* [Aim]
Please edit the stretch of the bug report from "Description" through "on larreco v08_32_10." so that "bogus values" reads "garbage values", and give that stretch back.

* [Document text]
——————————

Project

General

Profile

Bug #24985

Some missing size checks in TrajClusterAlg::FindJunkTraj

Added by Kenneth Herner about 1 month ago. Updated 29 days ago.

Status:
Closed
Priority:
Normal
Assignee:
Category:
-
Target version:
-
Start date:
09/17/2020
Due date:
% Done:

100%

Estimated time:
Occurs In:
Experiment:
DUNE
Co-Assignees:
Duration:

Description

Hi everyone,

We recently hit a problem in a DUNE MC request where we were seeing segfault at a ~40% rate in reco (running the standard reco fcl file, so nothing "custom" is happening). I traced it to several calls in the FindJunkTraj function in TrajClusterAlg.cxx. What seems to be happening is that some members of TCSlice are getting filled with bogus values, and then when trying to access various vector elements using these values as an index (i.e. the value exceeds the size of the vector) you get segfaults because of invalid references. I found four cases where this could happen though there could be more. This is all based on larreco v08_32_10.

1) Line 691 of TrajClusterAlg.cxx:

for(unsigned int iwire = slc.firstWire[plane]; iwire < slc.lastWire[plane] - 3; ++iwire)

In one of the files that showed a segfault we observed that slc.lastWire[plane] returned a bogus value (2^32-1 actually) and then you have problems when trying to do 693-699 because you're effectively trying to get slc.wireHitRange[plane][2^32-1] which of course work for any value in the second index that is >= the size of slc.wireHitRange[plane]. With a check in place to stop the loop once iwire gets to the size of the vector -1, it works.

——————————

Document and screenshot pointing material
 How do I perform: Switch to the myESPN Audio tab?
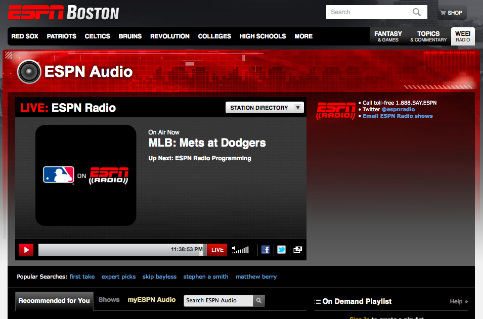152,300
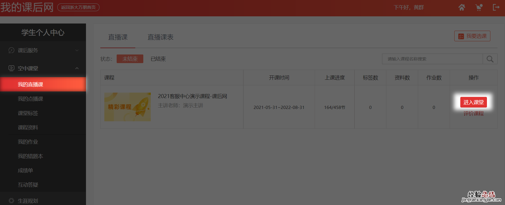Open the shopping cart icon
This screenshot has width=505, height=205.
point(479,7)
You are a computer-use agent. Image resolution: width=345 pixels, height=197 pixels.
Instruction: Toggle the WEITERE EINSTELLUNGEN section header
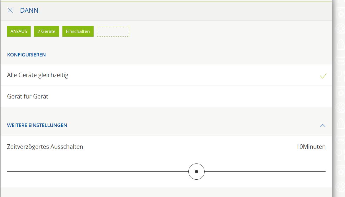click(37, 125)
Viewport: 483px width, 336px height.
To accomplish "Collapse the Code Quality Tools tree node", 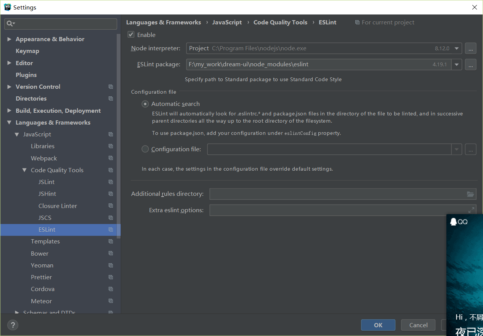I will point(24,170).
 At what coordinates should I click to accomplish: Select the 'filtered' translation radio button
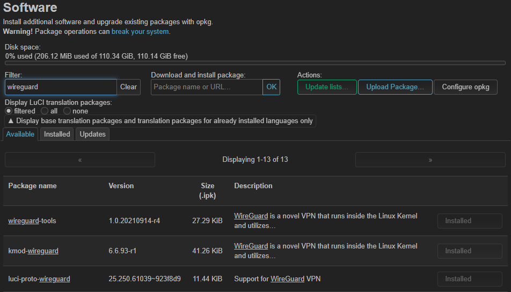pos(9,111)
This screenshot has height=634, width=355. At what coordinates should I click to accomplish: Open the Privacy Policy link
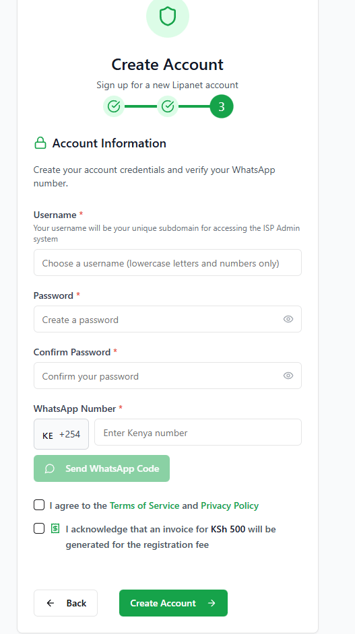230,505
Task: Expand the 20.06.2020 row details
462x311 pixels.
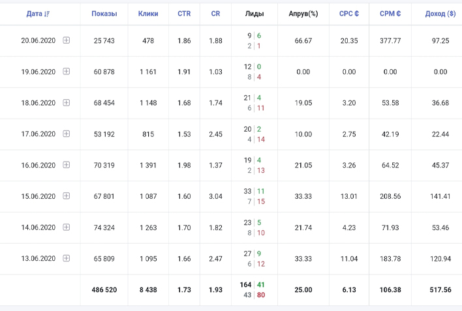Action: coord(67,40)
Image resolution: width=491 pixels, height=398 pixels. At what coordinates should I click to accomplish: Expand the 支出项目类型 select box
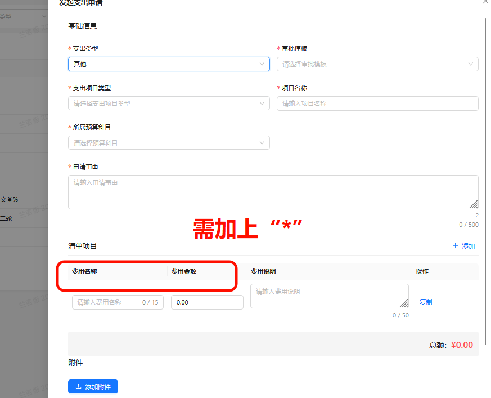coord(168,104)
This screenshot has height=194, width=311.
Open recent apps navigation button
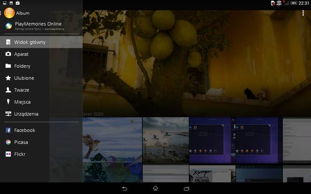(187, 189)
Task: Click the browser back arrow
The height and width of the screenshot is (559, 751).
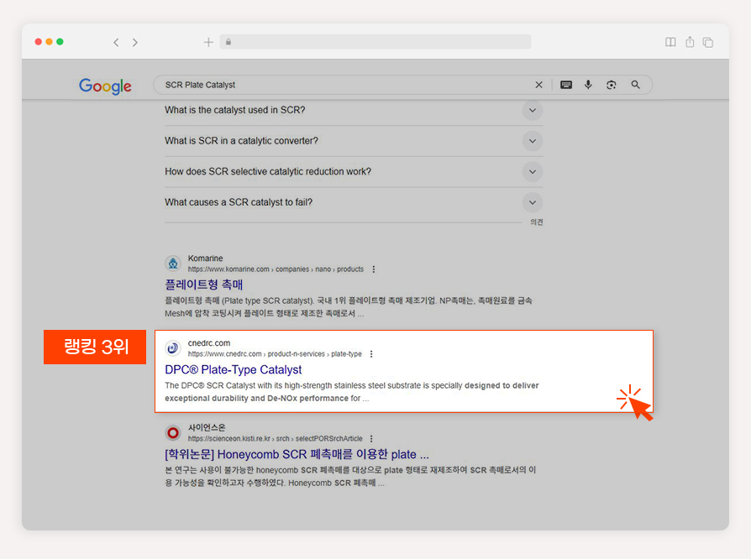Action: (116, 42)
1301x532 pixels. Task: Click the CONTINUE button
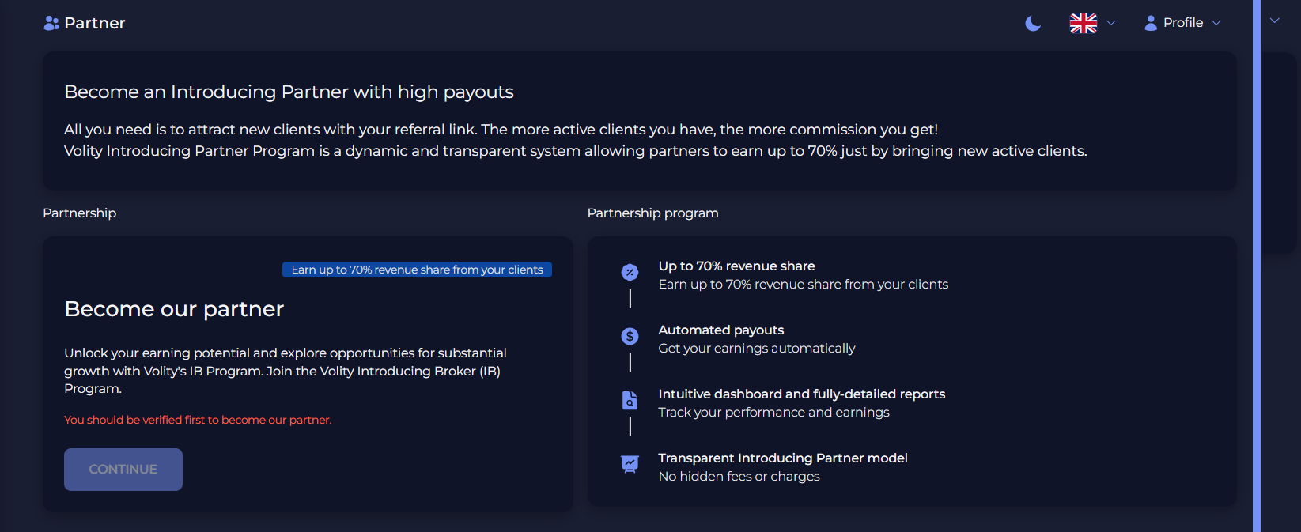click(123, 470)
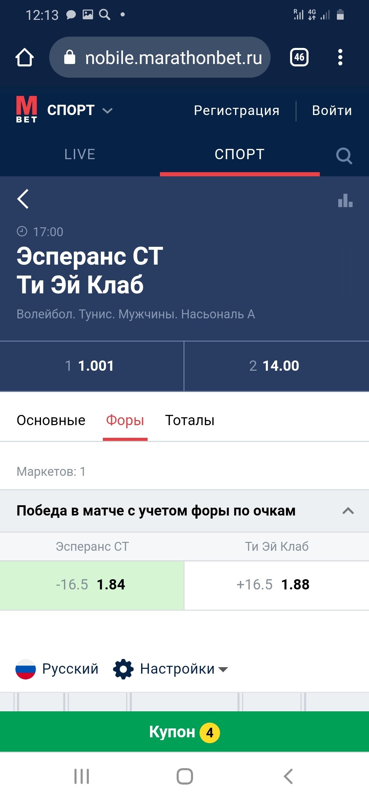Tap the browser home icon

point(25,57)
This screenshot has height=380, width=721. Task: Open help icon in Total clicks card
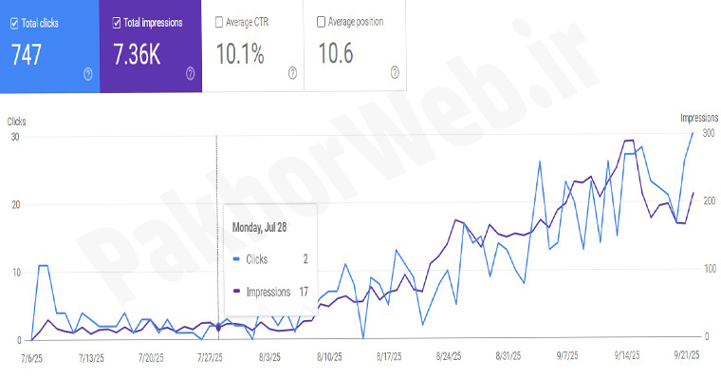(x=87, y=73)

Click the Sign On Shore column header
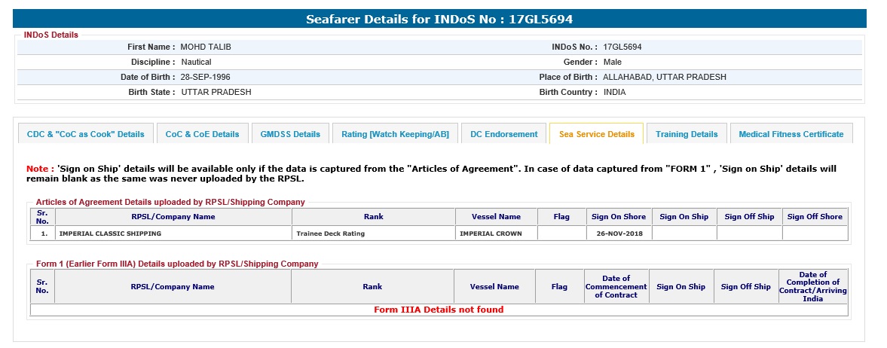click(618, 217)
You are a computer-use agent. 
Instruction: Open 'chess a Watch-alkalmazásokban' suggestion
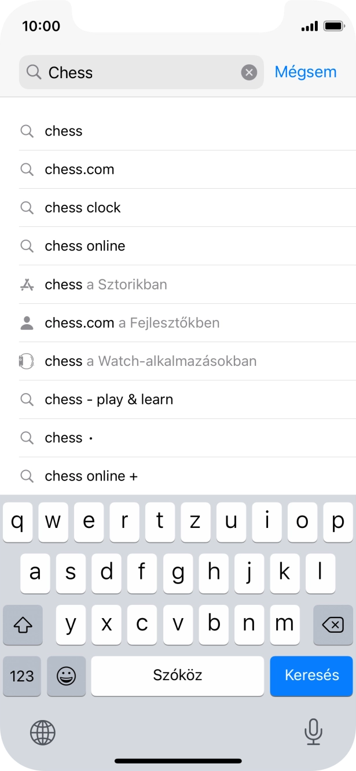151,361
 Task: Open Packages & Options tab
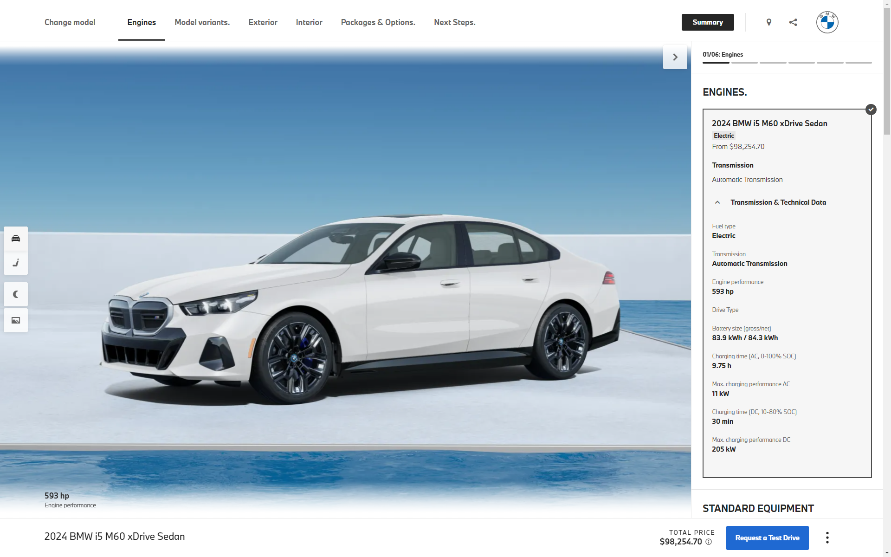pos(378,22)
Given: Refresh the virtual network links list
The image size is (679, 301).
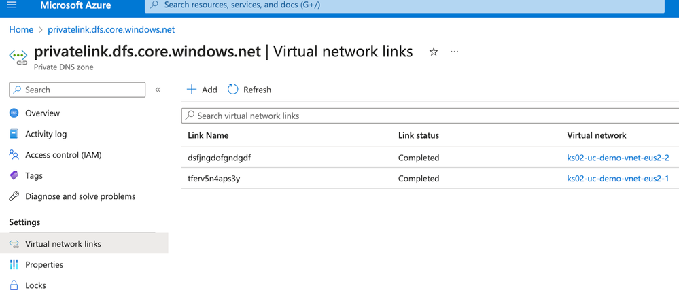Looking at the screenshot, I should [249, 90].
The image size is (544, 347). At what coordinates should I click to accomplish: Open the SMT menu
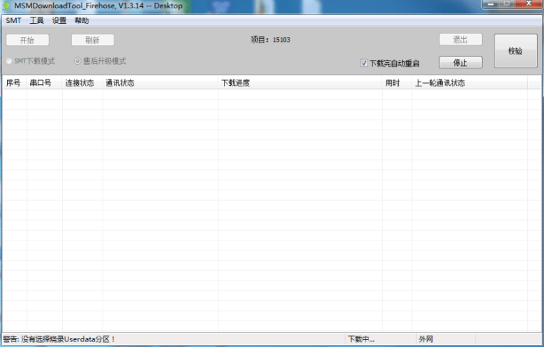(13, 21)
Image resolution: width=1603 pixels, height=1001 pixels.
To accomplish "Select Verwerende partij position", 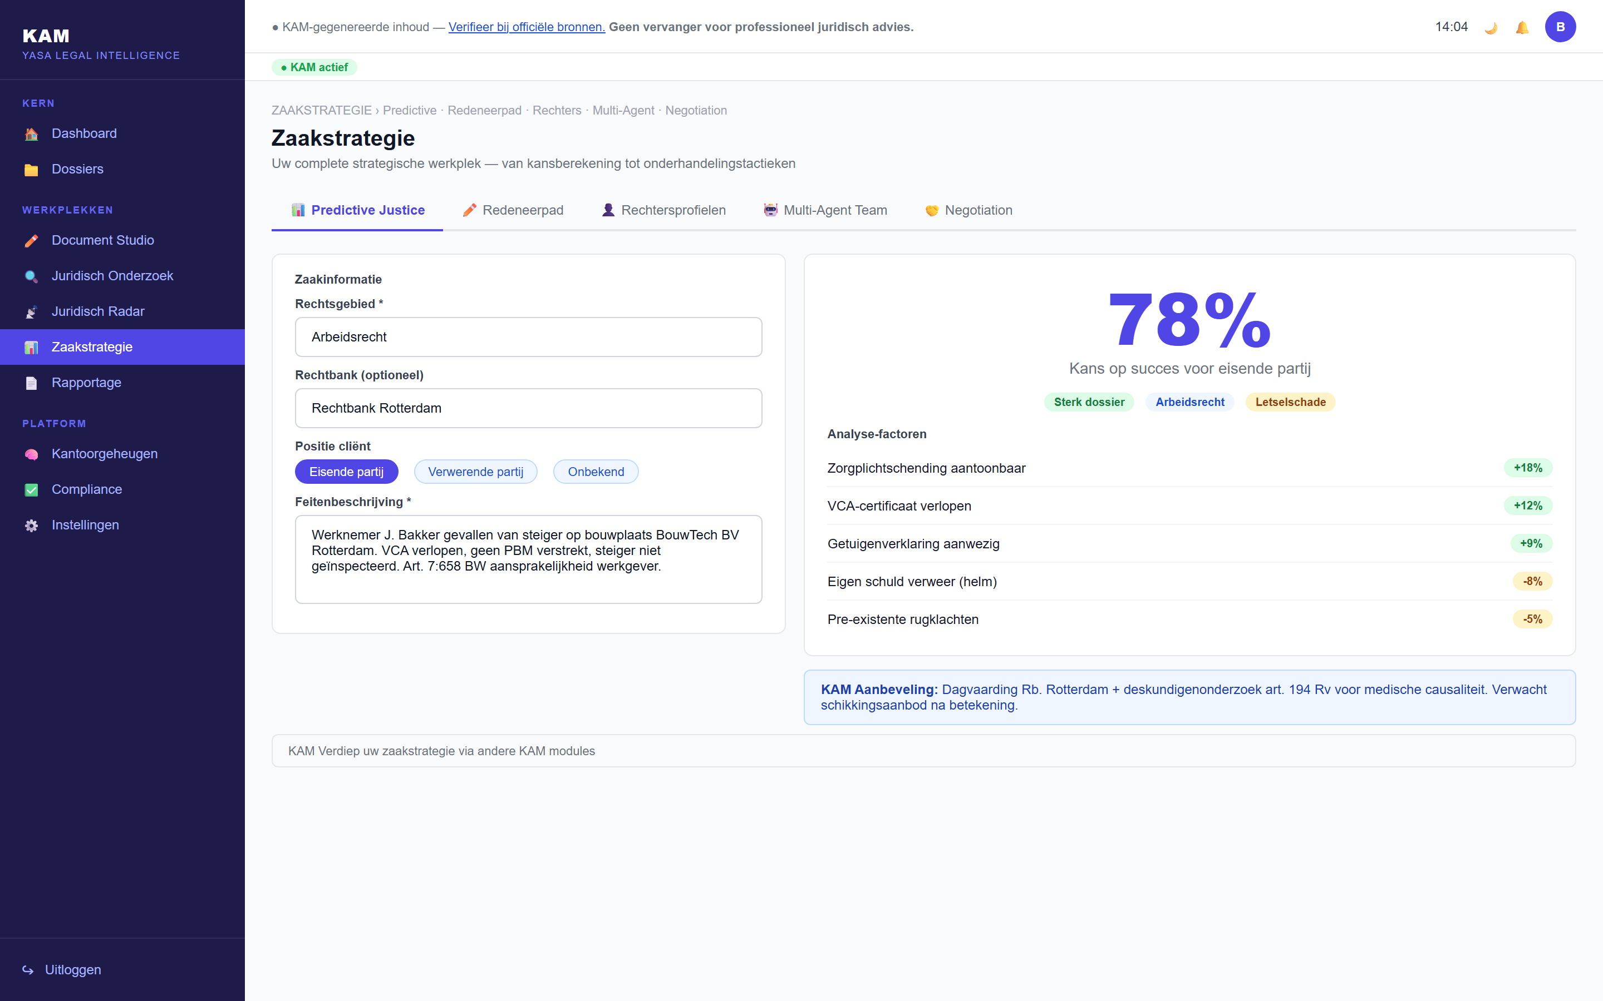I will [476, 471].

——————————

* [The answer]
Description

Hi everyone,

We recently hit a problem in a DUNE MC request where we were seeing segfault at a ~40% rate in reco (running the standard reco fcl file, so nothing "custom" is happening). I traced it to several calls in the FindJunkTraj function in TrajClusterAlg.cxx. What seems to be happening is that some members of TCSlice are getting filled with garbage values, and then when trying to access various vector elements using these values as an index (i.e. the value exceeds the size of the vector) you get segfaults because of invalid references. I found four cases where this could happen though there could be more. This is all based on larreco v08_32_10.